Symmetry Energy I: Semi-Infinite Matter

TL;DR

This paper investigates the role of neutron-proton asymmetry and symmetry energy in nuclear matter using macroscopic models, density functional theory, and Skyrme-Hartree-Fock calculations, revealing universal relations and parameter dependencies.

Contribution

It extends symmetry energy considerations from energy formulas to the Hohenberg-Kohn functional and tests these relations with Skyrme-Hartree-Fock calculations for semi-infinite nuclear matter.

Findings

Isoscalar and isovector densities exhibit universal relations.

Surface symmetry coefficients vary with symmetry energy slope.

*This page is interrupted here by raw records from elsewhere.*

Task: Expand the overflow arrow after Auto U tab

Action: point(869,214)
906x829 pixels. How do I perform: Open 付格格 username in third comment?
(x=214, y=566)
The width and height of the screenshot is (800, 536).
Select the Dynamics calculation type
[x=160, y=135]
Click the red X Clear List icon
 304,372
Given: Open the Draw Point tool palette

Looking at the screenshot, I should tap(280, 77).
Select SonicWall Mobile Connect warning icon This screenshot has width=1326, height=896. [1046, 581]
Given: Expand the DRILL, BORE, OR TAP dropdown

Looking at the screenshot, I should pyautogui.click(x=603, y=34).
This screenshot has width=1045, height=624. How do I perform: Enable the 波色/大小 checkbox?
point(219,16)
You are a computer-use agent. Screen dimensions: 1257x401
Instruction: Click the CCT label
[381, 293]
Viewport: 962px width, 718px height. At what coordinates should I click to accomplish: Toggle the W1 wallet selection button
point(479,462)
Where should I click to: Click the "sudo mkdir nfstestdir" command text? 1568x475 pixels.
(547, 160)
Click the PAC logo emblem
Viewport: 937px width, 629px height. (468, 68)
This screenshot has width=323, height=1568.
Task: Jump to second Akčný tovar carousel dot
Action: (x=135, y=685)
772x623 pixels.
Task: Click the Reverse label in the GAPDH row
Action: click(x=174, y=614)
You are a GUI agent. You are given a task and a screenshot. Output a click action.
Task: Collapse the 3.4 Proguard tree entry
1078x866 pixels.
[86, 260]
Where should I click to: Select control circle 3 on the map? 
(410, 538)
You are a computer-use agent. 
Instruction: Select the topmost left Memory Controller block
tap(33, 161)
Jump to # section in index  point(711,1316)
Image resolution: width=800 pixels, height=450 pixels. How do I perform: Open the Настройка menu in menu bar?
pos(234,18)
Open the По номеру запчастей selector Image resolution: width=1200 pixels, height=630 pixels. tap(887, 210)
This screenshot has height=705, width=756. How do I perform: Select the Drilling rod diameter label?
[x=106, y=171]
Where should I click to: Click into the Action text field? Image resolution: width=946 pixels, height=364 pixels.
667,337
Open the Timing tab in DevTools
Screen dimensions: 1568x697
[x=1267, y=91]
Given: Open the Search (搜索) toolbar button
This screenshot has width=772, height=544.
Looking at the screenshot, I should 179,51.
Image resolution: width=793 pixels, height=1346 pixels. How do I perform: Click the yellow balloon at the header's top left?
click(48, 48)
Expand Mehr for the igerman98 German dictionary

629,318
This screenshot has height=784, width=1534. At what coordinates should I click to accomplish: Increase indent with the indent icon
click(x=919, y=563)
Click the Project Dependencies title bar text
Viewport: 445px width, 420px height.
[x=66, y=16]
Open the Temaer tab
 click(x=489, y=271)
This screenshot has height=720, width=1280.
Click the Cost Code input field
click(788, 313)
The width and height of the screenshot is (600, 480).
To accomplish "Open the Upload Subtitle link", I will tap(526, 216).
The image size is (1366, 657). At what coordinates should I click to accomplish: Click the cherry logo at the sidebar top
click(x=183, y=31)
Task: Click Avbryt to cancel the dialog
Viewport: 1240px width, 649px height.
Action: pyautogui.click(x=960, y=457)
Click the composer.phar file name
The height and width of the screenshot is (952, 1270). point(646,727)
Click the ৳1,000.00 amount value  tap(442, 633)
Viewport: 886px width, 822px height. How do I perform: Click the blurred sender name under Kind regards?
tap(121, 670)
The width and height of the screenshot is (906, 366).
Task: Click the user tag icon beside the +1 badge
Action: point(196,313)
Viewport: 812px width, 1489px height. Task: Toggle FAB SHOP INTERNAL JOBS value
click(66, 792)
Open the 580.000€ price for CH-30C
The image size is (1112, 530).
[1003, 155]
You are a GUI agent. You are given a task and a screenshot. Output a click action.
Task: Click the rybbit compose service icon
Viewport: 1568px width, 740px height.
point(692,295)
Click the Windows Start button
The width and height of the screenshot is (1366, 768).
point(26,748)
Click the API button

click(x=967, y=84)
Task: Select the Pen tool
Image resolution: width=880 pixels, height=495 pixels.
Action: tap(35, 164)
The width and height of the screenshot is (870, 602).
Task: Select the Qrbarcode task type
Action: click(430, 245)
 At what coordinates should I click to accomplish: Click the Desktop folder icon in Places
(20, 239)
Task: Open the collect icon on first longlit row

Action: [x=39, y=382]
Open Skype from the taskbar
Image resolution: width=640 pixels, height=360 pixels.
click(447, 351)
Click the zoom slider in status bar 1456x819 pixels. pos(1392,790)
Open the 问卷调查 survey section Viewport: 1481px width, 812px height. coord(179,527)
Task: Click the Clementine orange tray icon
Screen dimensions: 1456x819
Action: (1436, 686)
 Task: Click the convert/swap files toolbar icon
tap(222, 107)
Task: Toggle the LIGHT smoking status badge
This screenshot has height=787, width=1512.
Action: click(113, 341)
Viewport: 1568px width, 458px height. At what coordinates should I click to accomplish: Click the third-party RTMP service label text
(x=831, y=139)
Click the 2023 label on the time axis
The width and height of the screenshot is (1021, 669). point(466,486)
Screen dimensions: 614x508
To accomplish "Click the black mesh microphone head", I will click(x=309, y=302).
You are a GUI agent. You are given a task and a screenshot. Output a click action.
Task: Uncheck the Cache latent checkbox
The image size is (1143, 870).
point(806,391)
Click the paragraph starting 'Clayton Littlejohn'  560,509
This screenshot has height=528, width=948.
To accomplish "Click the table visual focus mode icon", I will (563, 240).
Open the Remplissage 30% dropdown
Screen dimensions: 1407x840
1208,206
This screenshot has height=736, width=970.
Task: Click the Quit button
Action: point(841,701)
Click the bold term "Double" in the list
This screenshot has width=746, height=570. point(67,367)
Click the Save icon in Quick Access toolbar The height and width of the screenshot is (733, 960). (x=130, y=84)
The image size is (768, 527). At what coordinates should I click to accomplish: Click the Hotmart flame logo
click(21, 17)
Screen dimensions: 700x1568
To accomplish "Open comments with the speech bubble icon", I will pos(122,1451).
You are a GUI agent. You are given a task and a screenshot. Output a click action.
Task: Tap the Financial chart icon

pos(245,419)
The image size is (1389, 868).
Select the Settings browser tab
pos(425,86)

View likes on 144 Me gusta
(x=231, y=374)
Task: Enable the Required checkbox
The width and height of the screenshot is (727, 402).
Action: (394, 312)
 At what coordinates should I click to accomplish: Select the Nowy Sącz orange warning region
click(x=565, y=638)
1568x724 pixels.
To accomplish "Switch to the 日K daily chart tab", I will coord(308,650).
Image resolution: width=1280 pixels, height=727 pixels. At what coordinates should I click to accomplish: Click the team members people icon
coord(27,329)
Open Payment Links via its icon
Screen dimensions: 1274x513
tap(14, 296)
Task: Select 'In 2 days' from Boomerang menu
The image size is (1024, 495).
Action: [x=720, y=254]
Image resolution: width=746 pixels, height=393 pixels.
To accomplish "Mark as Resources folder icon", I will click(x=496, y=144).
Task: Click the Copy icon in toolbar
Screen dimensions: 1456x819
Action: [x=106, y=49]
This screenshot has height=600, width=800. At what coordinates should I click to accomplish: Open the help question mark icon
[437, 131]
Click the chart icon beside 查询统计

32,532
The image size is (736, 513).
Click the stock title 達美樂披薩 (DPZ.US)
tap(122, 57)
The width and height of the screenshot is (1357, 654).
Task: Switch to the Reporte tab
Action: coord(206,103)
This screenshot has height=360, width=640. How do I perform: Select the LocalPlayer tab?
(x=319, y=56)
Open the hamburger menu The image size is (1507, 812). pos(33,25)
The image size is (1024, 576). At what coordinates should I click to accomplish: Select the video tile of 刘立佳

Surface-to-volume symmetry coefficient ratio increases with symmetry energy slope.

Abstract

Energy for a nucleus is considered in macroscopic limit, in terms of nucleon numbers. Further considered for a nuclear system is the Hohenberg-Kohn energy functional, in terms of proton and neutron densities. Finally, Skyrme-Hartree-Fock calculations are carried out for a half-infinite particle-stable nuclear-matter. In each case, the attention is focused on the role of neutron-proton asymmetry and on the nuclear symmetry energy. We extend the considerations on the symmetry term from an energy formula to the respective term in the Hohenberg-Kohn functional. We show, in particular, that in the limit of an analytic functional, and subject to possible Coulomb corrections, it is possible to construct isoscalar and isovector densities out of the proton and neutron densities, that retain a universal relation to each other, approximately independent of asymmetry. In the so-called local approximation, the isovector density is inversely proportional to the symmetry energy in uniform matter at the local isoscalar density. Generalized symmetry coefficient of a nuclear system is related, in the analytic limit of a functional, to an integral of the isovector density. We test the relations, inferred from the Hohenberg-Kohn functional, in the Skyrme-Hartree-Fock calculations of half-infinite matter. Within the calculations, we obtain surface symmetry coefficients and parameters characterizing the densities, for the majority of Skyrme parameterizations proposed in the literature. The volume-to-surface symmetry-coefficient ratio and the displacement of nuclear isovector relative to isoscalar surfaces both strongly increase as the slope of symmetry energy in the vicinity of normal density increases.